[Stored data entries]

++++++

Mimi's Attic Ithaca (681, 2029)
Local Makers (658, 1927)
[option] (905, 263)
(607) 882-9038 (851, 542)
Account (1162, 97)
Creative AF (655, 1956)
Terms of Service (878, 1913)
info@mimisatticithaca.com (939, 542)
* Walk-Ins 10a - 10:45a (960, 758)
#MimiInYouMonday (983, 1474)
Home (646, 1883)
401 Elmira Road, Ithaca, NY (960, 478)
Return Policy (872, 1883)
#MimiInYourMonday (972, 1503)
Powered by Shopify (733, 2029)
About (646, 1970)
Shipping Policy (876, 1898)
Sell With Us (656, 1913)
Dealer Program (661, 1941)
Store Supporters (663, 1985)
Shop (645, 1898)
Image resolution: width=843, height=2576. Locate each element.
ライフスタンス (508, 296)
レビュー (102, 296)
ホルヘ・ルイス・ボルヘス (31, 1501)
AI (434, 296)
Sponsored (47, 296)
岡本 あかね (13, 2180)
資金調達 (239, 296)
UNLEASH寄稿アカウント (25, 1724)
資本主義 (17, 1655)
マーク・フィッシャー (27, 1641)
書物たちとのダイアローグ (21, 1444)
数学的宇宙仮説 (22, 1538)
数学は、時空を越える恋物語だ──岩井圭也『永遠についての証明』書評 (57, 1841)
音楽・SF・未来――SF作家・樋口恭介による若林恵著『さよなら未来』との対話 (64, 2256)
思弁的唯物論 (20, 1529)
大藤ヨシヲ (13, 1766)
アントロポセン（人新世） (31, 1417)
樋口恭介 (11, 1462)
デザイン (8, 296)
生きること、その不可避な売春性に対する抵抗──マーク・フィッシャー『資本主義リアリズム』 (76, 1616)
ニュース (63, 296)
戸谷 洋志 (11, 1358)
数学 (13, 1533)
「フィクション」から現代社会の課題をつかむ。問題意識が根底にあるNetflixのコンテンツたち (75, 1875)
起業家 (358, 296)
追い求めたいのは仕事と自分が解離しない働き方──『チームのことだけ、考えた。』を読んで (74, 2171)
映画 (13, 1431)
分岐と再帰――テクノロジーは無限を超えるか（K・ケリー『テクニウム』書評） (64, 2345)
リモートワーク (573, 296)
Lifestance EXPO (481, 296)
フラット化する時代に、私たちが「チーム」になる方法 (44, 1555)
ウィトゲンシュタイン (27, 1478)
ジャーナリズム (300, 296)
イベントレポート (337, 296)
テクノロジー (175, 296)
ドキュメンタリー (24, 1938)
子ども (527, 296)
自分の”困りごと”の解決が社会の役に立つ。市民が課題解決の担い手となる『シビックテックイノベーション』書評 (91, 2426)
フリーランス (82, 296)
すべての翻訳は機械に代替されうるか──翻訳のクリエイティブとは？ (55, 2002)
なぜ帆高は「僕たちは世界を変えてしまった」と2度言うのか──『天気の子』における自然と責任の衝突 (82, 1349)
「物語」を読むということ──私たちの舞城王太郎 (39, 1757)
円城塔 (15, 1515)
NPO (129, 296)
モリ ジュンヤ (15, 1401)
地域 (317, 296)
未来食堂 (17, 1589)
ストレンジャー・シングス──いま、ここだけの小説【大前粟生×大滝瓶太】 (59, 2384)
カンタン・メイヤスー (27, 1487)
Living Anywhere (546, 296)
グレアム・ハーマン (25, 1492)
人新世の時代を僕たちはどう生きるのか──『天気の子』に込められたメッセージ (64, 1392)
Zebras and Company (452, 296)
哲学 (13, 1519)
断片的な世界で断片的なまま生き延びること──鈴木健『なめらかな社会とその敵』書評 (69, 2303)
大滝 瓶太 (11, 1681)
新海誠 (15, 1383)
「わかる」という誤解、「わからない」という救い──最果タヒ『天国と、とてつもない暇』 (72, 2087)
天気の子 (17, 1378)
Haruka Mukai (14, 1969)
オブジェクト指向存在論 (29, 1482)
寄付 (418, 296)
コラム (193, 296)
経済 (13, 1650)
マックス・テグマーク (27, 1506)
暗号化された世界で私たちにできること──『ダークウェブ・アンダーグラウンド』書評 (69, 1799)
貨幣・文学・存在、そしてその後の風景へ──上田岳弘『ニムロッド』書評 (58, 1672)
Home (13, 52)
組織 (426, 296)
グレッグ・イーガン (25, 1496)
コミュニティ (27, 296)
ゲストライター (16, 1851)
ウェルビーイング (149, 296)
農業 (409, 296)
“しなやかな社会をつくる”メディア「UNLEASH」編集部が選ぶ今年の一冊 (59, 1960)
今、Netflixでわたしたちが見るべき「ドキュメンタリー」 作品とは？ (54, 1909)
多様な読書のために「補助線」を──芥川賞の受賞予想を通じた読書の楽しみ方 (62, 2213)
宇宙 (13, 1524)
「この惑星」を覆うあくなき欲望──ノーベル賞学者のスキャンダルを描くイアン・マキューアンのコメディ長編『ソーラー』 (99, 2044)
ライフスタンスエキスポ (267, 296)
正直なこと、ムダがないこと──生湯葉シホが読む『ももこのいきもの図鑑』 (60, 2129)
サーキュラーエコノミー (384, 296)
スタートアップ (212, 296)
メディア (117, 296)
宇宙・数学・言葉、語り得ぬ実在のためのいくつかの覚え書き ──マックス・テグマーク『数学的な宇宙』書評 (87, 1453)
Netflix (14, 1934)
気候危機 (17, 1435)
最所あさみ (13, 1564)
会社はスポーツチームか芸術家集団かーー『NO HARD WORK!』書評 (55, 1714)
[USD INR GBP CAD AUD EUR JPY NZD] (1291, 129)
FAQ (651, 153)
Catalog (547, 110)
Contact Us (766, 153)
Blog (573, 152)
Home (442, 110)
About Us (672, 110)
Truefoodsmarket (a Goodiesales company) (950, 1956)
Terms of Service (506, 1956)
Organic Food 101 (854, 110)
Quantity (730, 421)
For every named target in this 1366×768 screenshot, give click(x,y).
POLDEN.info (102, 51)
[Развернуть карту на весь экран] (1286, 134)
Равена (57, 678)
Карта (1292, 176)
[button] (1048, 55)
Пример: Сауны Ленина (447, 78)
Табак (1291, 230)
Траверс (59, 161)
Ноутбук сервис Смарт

++++++

**PROBLEM**
The required answer is the exact run of lines above starting at the line with "グレッグ・イーガン (25, 1496)" and ending at the line with "最所あさみ (13, 1564)", with both ends present.

**RESPONSE BELOW**
グレッグ・イーガン (25, 1496)
コミュニティ (27, 296)
ゲストライター (16, 1851)
ウェルビーイング (149, 296)
農業 (409, 296)
“しなやかな社会をつくる”メディア「UNLEASH」編集部が選ぶ今年の一冊 (59, 1960)
今、Netflixでわたしたちが見るべき「ドキュメンタリー」 作品とは？ (54, 1909)
多様な読書のために「補助線」を──芥川賞の受賞予想を通じた読書の楽しみ方 (62, 2213)
宇宙 (13, 1524)
「この惑星」を覆うあくなき欲望──ノーベル賞学者のスキャンダルを描くイアン・マキューアンのコメディ長編『ソーラー』 (99, 2044)
ライフスタンスエキスポ (267, 296)
正直なこと、ムダがないこと──生湯葉シホが読む『ももこのいきもの図鑑』 (60, 2129)
サーキュラーエコノミー (384, 296)
スタートアップ (212, 296)
メディア (117, 296)
宇宙・数学・言葉、語り得ぬ実在のためのいくつかの覚え書き ──マックス・テグマーク『数学的な宇宙』書評 (87, 1453)
Netflix (14, 1934)
気候危機 (17, 1435)
最所あさみ (13, 1564)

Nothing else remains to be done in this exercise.